See related reports:
- EVA Air begins a new phase of US expansion with Houston launch and second schedule bank
- Houston Intercontinental Airport enjoys solid traffic growth and wins new key long-haul service
The Trans-Pacific is more important to EVA Air than competitors
EVA Air relies on the trans-Pacific market more than any of its major competitors. The trans-Pacific comprises approximately 45% of its ASKs. ANA, JAL and Korean Air allocate about 40% of their ASKs on the trans-Pacific, but this is for their international ASKs only (pink bars on the graph below). ANA and JAL's large domestic market means the trans-Pacific is around 20-25% of system ASKs (blue bars).
Korean Air has a very small domestic market, so the trans-Pacific is about 35% of its system ASKs.
Trans-Pacific routes account for seven of EVA's 10 largest international routes ranked on ASKs.
EVA top 10 international routes ranked on ASKs: 18-Oct-2015 to 24-Oct-2015
EVA top 10 international routes ranked on ASKs: 18-Oct-2015 to 24-Oct-2015
EVA Air is growing to be about twice the size as Taiwan national carrier China Airlines in the Taiwan-North America market. In Oct-2015 EVA has a 61% seat capacity share compared to China Airlines' 33% and United's 6%.
EVA and China Airlines stand out in the trans-pacific market since they have been unable to tap mainland China as a source market. All other carriers either source from mainland China indirectly (over a Hong Kong, Seoul or Tokyo hub) or fly direct between mainland China and North America.

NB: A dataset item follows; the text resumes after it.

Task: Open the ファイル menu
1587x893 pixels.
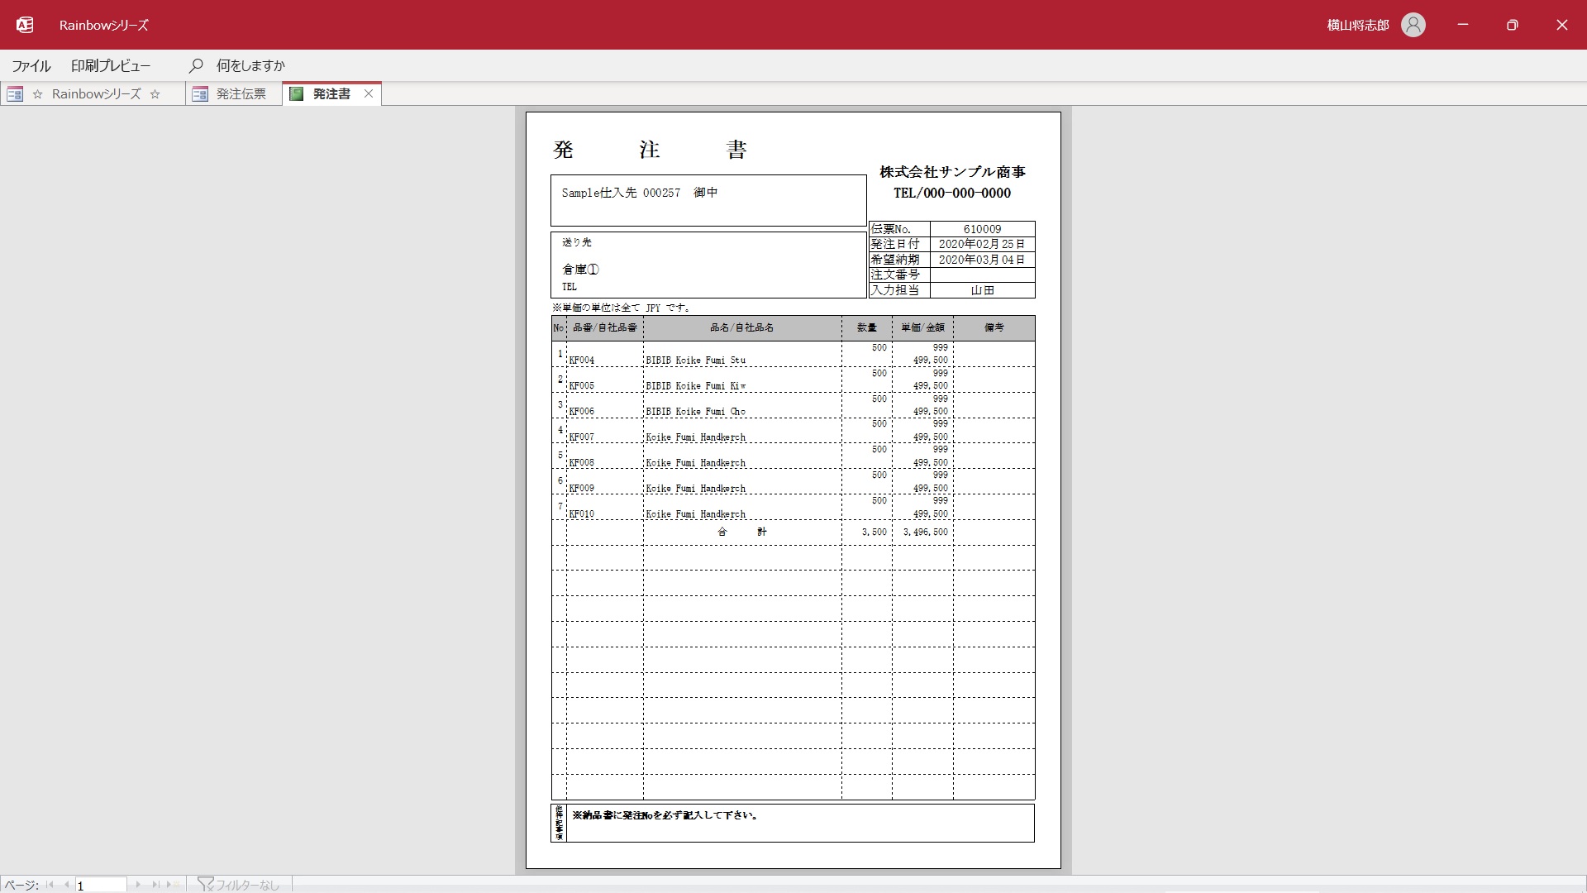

Although it was expected earlier in 2015 that Taiwanese carriers would be able to have transfer traffic from mainland China by the end of the year, the two sides have failed to reach an agreement. With Taiwan's pro-Beijing political party quickly losing favour ahead of Jan-2016 elections, relations may turn sour.
Transfer traffic would not immediately have provided a significant boost to Taiwanese carriers. The larger gains are to be had on routes to major cities like Beijing and Shanghai, but it was expected Beijing would initially allow transfer traffic only from smaller mainland Chinese cities.
EVA's aircraft will not trickle in for some years. Australian expansion, dependent on mainland Chinese transfer traffic, could be delayed. EVA's long-term planning for North America started to factor in mainland China transfer traffic from later in the decade; it expected a 3% increase in trans-Pacific passengers if it could tap transfer traffic from mainland China.
It could be too early to revise growth targets, but there will undoubtedly be some concerns. For now, EVA must continue with its unique task of growing on the trans-pacific without mainland China, the market everyone else is doubled down over. Later in the decade Taipei may have to work harder than previously envisioned to nudge its way into being a transfer point; the birthing of hubs is a laborious task.